■ Action item ■
Extract the data from the line with "The width and" up to and including the line with "y-tick-label: 0.2 is", copying those lines word for word and omitting the picture.

■ Extracted entries ■
BEGIN

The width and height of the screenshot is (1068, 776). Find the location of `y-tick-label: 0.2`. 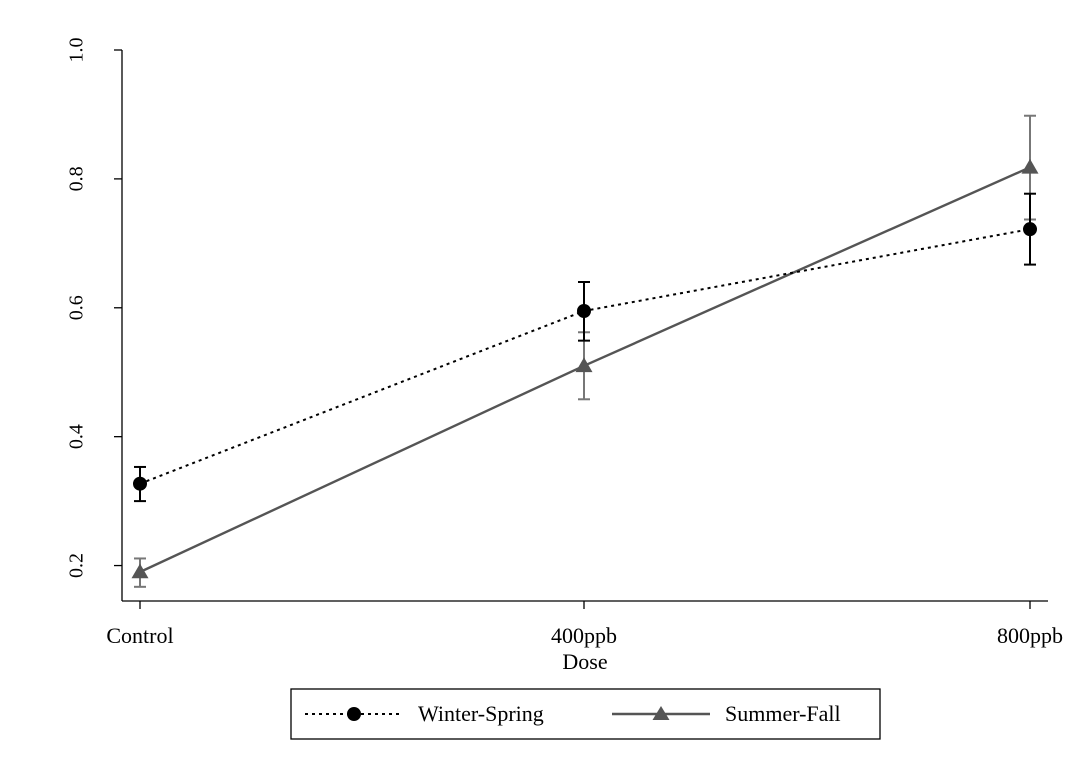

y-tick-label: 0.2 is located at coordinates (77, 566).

END
BEGIN

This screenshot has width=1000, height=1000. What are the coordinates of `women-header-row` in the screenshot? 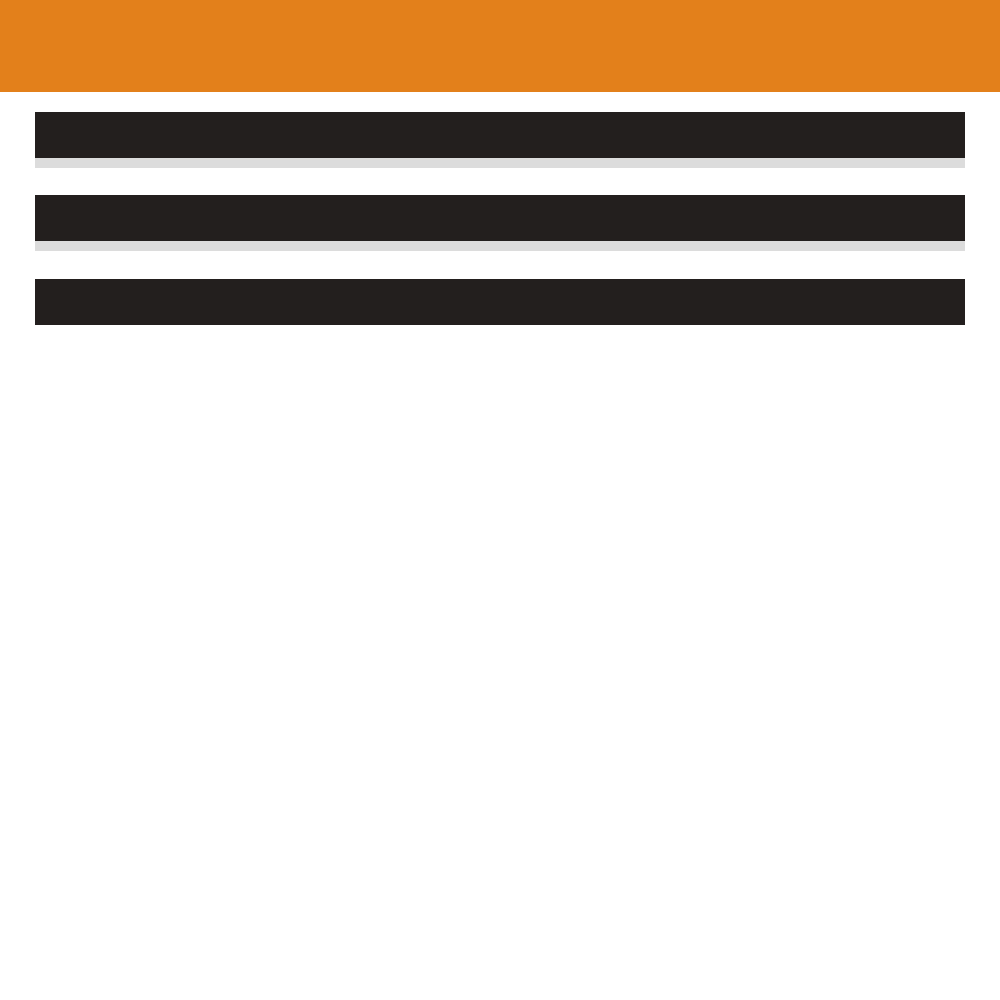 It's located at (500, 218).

END
BEGIN

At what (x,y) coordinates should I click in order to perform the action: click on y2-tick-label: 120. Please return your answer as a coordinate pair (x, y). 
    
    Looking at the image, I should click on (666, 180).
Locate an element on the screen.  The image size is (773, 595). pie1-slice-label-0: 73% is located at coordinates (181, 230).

END

■ Answer for this exercise ■
The width and height of the screenshot is (1068, 776). Find the location of `y-tick-label: 0.2`. 

y-tick-label: 0.2 is located at coordinates (77, 566).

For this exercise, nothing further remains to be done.